Maintenance and Development of the Subseasonal to Seasonal Prediction Project (S2S) Database and Tools in IRI Data Library

Lead PI: Dr. Andrew Robertson
September 2021 - August 2023
Inactive
Global
Project Type: Research

DESCRIPTION: The proposed work will maintain and further develop the existing implementation of the WWRP/WCRP Sub­seasonal to Seasonal Prediction Project (S2S) database and tools in the IRI Data Library (IRIDL), for the duration of Phase II of the S2S Prediction Project (2019–2023). This will include adding the S2S ocean data from the primary S2S archive at ECMWF, together with any extensions to it made at ECMWF such as new variables and models. In so doing, the IRI Data Library (IRIDL) will serve as a third archiving centre for S2S data, along with ECMWF and the China Meteorological Administration (CMA). Beyond an S2S database copy in the US, IRIDL will provide important new resources compared to those available through ECMWF and CMA, accelerating S2S research and development of S2S applications. These will include pre­computed lead­time dependent model climatologies, with large labor savings for users. A suite of online tools with a Jupyter Notebook Python interface will enable users to access the S2S database via OpenDAP without the need to download data, a significant advantage especially in bandwidth ­limited environments and for for S2S training workshops. These Python tools will enable diverse users to easily construct weekly forecast anomalies, skill scores, and other derived variables such as weather regime indices and vertically­ integrated moisture fluxes. In addition, having the S2S database archived at the same place as the NOAA SubX and NMME databases at IRI is a big advantage for researchers, enabling a direct comparison of the American models with S2S models.

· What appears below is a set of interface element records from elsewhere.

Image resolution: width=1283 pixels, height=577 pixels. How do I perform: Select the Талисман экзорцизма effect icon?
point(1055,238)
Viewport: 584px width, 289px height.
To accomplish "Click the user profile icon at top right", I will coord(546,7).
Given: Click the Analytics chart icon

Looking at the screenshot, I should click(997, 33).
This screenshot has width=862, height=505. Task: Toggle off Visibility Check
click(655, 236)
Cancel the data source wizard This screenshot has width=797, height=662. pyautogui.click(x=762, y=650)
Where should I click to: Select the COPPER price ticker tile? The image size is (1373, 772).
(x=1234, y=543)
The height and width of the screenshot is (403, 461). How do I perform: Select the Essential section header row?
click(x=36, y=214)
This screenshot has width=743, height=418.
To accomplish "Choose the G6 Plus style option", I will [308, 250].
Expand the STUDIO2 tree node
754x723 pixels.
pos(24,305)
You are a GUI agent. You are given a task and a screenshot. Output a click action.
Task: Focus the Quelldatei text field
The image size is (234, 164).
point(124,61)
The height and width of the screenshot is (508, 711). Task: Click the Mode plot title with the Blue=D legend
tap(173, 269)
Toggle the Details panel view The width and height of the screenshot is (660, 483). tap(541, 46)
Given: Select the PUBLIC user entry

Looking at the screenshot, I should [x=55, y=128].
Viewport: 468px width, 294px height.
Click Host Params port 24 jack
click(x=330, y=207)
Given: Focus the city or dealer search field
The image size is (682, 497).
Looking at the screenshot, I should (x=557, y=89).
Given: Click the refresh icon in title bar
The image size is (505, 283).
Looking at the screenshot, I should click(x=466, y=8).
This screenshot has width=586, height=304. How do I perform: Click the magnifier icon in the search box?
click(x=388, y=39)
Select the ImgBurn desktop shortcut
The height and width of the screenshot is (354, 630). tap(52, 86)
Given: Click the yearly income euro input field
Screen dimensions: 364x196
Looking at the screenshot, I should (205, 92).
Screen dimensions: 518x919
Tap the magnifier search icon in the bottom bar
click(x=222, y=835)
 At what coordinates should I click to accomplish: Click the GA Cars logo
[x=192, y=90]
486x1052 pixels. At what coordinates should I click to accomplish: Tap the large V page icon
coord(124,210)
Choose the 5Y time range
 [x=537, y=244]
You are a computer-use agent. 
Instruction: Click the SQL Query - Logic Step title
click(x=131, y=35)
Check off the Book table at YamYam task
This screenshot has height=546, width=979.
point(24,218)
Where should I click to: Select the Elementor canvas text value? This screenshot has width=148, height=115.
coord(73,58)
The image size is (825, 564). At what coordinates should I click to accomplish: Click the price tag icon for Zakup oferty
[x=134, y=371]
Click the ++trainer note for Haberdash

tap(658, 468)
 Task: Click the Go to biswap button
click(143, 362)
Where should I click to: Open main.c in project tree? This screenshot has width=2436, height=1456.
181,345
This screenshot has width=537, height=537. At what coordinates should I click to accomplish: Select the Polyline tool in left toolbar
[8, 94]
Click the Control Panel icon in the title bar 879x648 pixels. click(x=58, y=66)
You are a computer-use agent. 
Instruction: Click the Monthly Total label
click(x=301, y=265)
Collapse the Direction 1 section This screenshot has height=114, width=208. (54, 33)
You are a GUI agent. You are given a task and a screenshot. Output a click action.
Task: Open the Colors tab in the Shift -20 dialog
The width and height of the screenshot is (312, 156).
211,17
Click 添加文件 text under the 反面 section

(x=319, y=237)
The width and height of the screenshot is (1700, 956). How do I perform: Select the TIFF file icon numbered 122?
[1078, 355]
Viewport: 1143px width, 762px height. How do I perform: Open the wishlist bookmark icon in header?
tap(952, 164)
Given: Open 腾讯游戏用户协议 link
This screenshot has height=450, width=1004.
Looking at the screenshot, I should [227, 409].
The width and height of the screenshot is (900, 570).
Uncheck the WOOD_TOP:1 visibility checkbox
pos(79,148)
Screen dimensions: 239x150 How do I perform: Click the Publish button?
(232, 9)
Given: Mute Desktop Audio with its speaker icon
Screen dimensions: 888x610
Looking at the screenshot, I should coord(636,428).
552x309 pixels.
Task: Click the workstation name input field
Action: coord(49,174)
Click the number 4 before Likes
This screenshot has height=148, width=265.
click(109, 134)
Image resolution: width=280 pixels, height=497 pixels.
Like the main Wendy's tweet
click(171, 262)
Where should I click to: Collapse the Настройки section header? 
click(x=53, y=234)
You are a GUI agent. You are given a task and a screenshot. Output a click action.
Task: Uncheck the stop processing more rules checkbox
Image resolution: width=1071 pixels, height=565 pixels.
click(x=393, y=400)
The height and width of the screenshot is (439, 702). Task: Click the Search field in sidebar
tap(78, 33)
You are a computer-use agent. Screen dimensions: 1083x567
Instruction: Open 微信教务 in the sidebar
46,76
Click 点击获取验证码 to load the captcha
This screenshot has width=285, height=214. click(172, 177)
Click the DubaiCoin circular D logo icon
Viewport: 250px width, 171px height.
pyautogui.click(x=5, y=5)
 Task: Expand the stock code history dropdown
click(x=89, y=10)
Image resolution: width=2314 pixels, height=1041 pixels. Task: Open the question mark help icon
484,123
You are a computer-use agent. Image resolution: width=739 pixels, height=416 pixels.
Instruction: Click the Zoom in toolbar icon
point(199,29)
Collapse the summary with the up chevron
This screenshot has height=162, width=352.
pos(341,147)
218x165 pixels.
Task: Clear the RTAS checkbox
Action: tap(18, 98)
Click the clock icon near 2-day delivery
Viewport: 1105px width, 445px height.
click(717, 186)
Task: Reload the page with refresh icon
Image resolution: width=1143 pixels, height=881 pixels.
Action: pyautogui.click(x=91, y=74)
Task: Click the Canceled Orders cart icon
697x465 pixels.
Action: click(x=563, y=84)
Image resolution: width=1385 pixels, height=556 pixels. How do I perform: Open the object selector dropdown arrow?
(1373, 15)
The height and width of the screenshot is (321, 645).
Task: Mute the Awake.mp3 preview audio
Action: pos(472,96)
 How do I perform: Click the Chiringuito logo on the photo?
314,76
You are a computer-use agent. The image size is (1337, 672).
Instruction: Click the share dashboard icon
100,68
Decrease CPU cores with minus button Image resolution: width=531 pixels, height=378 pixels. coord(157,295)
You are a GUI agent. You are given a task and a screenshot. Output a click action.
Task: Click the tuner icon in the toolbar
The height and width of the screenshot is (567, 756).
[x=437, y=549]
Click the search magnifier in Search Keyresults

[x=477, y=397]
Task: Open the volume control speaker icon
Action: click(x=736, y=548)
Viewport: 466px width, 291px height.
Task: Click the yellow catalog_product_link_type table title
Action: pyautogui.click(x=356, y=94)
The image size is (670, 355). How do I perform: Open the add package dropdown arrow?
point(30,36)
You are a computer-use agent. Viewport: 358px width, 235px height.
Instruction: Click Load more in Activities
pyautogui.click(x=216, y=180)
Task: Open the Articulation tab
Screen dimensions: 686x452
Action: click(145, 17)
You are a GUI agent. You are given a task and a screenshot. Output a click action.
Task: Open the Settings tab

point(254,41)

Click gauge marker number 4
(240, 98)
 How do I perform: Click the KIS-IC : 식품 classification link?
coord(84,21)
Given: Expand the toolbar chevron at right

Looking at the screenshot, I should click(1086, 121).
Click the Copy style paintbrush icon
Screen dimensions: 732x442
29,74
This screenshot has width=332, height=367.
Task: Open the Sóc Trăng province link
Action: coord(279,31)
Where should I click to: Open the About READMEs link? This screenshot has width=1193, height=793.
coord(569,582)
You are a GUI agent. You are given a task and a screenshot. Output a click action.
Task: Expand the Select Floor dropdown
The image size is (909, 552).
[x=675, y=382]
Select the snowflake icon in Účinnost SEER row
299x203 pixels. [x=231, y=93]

The proposed work addresses NOAA’s 2nd Long­term mission goal Weather­Ready Nation, where Society is prepared for and responds to weather ­related events. The S2S timescale between 2 weeks and a season, bridging the gap between existing weather forecasts and seasonal climate outlooks is recognized to be a critical one for early warning of weather hazards and one in which significant advances are expected due to recent advances in models and MJO prediction skill in particular. Serving the S2S database in IRIDL will significantly contribute to achieving this goal by facilitating access by a broad spectrum of researchers and applications­ developers, eliminating the need for users to laboriously download their own “dark copy” of the database and write their own analysis codes. The increased uptake will translate into development of improved S2S forecast products and user ­applications, and will pave the way for applications of cloud computing to multi-model forecast datasets in the future.